**Requirement**
A word-for-word copy of the lines below, starting at the line with "Click the Find out more cookie link" and ending at the last one, is what you should give. Omit every picture.

**Material provided**
——————————
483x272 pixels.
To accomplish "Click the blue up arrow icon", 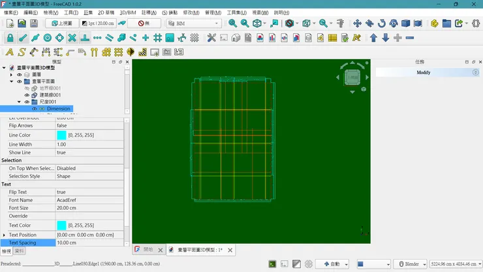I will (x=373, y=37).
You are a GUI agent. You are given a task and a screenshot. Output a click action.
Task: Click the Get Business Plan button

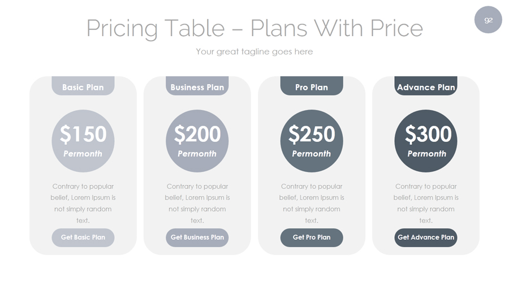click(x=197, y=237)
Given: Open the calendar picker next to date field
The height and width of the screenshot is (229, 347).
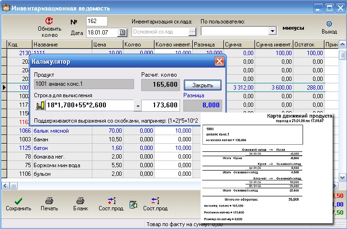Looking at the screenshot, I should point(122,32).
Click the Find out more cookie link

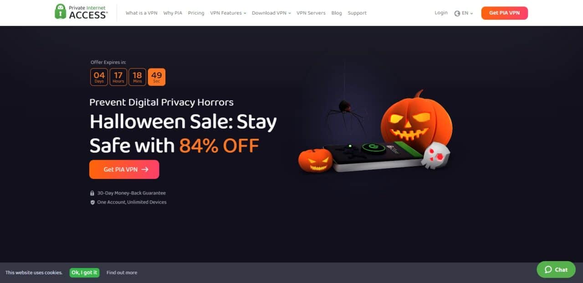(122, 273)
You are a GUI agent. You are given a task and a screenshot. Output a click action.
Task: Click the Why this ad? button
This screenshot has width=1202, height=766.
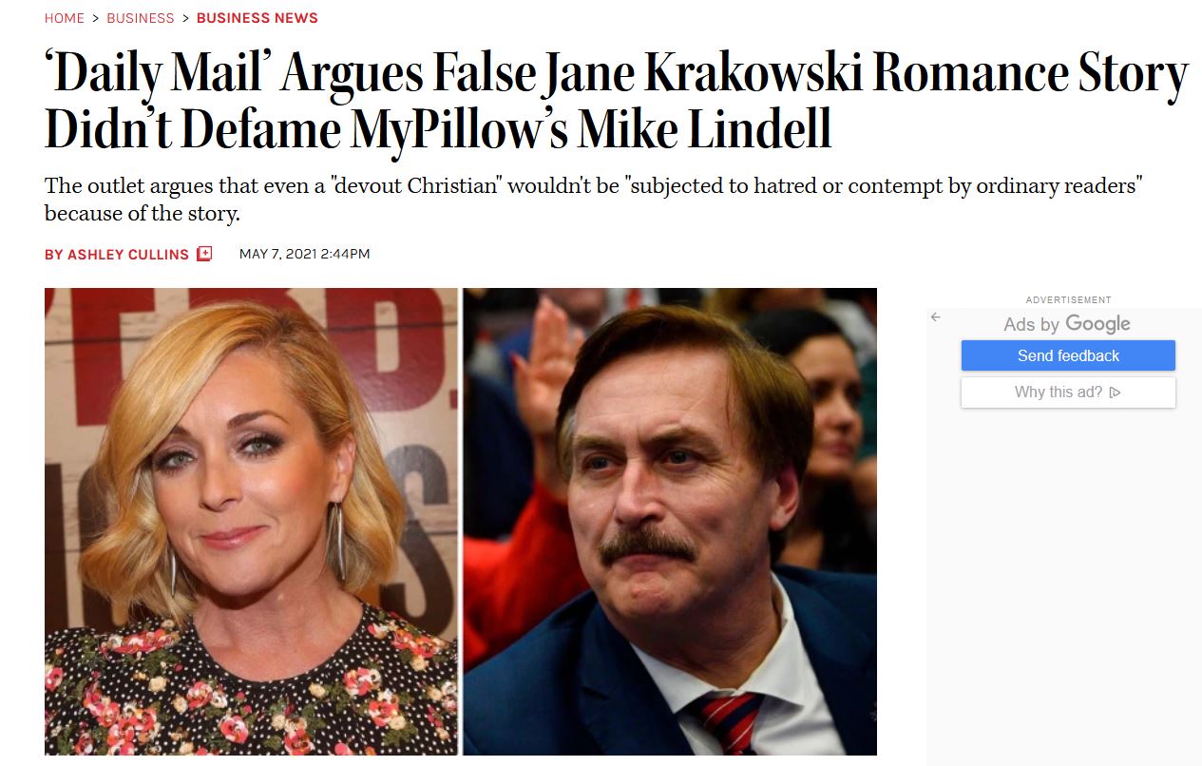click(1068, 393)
——————————
**Response box**
Click the Find out more cookie link

(122, 273)
You are a GUI agent. You are given a task and a screenshot. Output a click action.
Task: Click the Why this ad? button
This screenshot has width=1202, height=766.
click(1068, 393)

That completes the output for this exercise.